HammondCare’s Prof Chris Poulos, who has helped provided clinical governance during the pandemic, said one key lesson was the importance of screening staff from the beginning to prevent outbreaks.

“Someone in aged care is not going to catch Covid-19 unless someone brings it into the care home. We didn’t learn early enough that staff may not show symptoms. They present the biggest risk to vulnerable residents, requiring high levels of vigilance for screening, and restricting staff working across care homes.

“And while some have called for the transfer to hospital of every resident who tests positive, I don’t think that a blanket approach like this is the best.

“Decisions about hospital transfer need to be based on many factors: clinical need; how well the design of the care home allows for proper isolation and cohorting; staffing capacity and competency and availability of PPE; and, importantly, the wishes of the resident and their family,”

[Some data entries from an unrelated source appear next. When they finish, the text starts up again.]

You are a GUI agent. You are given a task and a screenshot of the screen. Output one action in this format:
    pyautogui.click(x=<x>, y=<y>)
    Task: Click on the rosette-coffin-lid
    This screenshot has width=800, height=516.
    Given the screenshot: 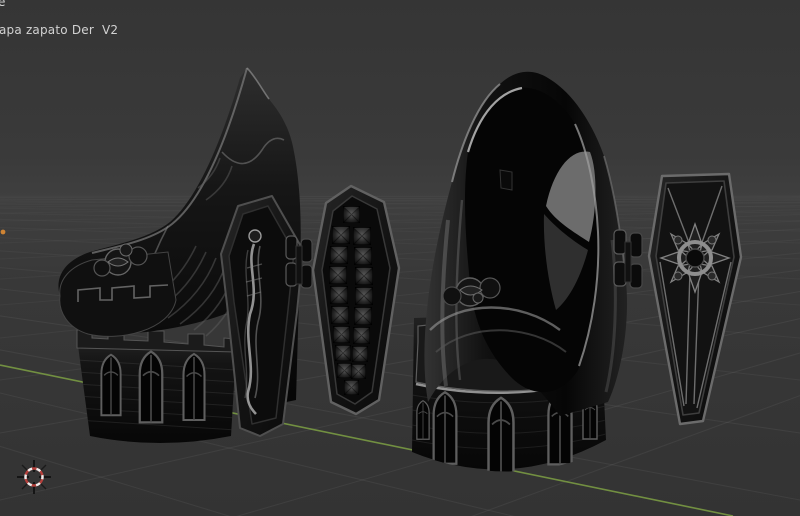 What is the action you would take?
    pyautogui.click(x=695, y=299)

Prof Poulos said. “I don’t think blaming governments or providers is useful. By world standards the Australian response to the pandemic has been excellent. This is about lessons learned and moving forwards.

“And we don’t need knee-jerk reactions now such as insisting all care homes need to become like hospitals – these are still people’s homes and we should be able to make them homelike as well as clinically sound.”

No more ‘corridor model homes’

Architect David Hughes, recent Chair and CEO of Pozzoni Architects, Manchester and London, said a key learning from the pandemic was that the small household design for aged and dementia care, had proved effective for infection control.

“I heard a developer of care homes say he would never again design ‘corridor’ model homes but would only build ‘household’ model homes from now on, because of the problems he saw during the pandemic,” Mr Hughes said.

“But we should perhaps reflect that when, for instance, hospitals are designed they are designed with significantly higher budgets per square foot than care homes. Budgets which also anticipate the incorporation of measures to enable infection control.

“When it comes to aged care homes the budgets bear no relation to hospitals in this regard. Design has to be careful to consider the usage of every last square inch.

“That is a societal issue as to how we regard the needs of older people.”